TEXT BLOCK:
One Tiverton Patch user sent an e-mail wondering what the boat was doing out there.

Tiverton Harbormaster Dave Vannier said this is a common fishing practice, although last year it wasn't such a big deal because there weren't large schools of pogies, technically known as menhaden, in the local waters, but it was in previous years.

"I'm not sure if it was the hammering of the bridge," he said.

He said the pogies are sold either for bait or for cat and other animal foods.

"They grind them up and use the oils," Vannier said, noting the fish, when gathered in large groups, produces an oily slick that drips from their scales, and ends up in the water.

"It's non-polluting and biodegradable," he added.

Click-target records
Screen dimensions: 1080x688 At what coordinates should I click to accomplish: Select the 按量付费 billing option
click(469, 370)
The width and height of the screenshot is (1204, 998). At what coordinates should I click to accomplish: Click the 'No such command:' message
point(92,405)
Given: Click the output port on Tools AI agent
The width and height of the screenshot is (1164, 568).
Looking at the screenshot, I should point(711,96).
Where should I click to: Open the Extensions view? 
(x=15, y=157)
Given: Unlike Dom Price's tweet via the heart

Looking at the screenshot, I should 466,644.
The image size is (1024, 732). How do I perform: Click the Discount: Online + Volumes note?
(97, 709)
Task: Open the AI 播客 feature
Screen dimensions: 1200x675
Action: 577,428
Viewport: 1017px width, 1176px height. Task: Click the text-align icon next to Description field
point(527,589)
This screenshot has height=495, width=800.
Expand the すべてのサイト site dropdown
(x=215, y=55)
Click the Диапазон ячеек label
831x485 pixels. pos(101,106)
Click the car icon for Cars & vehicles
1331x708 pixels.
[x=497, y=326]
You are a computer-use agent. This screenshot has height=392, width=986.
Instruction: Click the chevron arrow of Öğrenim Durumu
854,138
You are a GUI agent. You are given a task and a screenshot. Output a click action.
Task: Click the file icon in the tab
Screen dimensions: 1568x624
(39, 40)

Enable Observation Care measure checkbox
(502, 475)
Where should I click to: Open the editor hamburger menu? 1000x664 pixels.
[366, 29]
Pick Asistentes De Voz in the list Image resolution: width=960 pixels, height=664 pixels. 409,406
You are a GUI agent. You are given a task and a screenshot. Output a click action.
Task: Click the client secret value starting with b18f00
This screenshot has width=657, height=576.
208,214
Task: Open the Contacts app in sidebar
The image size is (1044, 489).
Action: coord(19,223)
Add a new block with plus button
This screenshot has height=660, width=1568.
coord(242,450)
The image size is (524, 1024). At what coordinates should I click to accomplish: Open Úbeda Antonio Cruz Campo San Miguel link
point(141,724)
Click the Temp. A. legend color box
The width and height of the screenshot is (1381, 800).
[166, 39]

EXERCISE INSTRUCTIONS:
1 - Answer these questions about the menhaden fishing passage:
(a) Who is the Tiverton Harbormaster?
(b) What are pogies technically known as?
(c) What are pogies sold for?
2 - Pick up the menhaden fishing passage after its final sentence and continue writing it.
None of the records are needed here.

THE REPLIES:
1 -
(a) Dave Vannier
(b) Menhaden
(c) Bait, or cat and other animal foods

2 -
Resident Jim Lipe also sent in a photo of the trawler, saying at times you can see a plane just flying lazy circles in the sky, and they can see the schools of pogies below the surface and radio the information to the boats. Then, when the boat gets in place a smaller boat pulls a net out to encircle the school, then as the net is raised the fish get sucked up by a giant vacuum that spits the fish into the hold and water back in the bay.

Lipe noted that if you walk on either side of the shore beyond the area of the former railroad bridge, you find many bricks left from the huge factories that processed the pogies from local sailboats and then-steam boats.

Related Topics: Sakonnet River

Gloria Schmidt

4:50 pm on Friday, May 25, 2012

It is interesting to see an old industry come back. As we were researching the Portsmouth Historical Society exhibit - "On the Water, our curator did some research on the menhaden boats. Atlantic Oil & Guano Company at Common Fence was a Menhaden processing facility. These fish (aka Pogy) were caught and processed. The extracted oil was used to replace costly oil in paints but later used in cosmetics. The remainder of the fish was sold as fertilizer. Menhaden industry in some form was present in Portsmouth from 1812 to 1920s.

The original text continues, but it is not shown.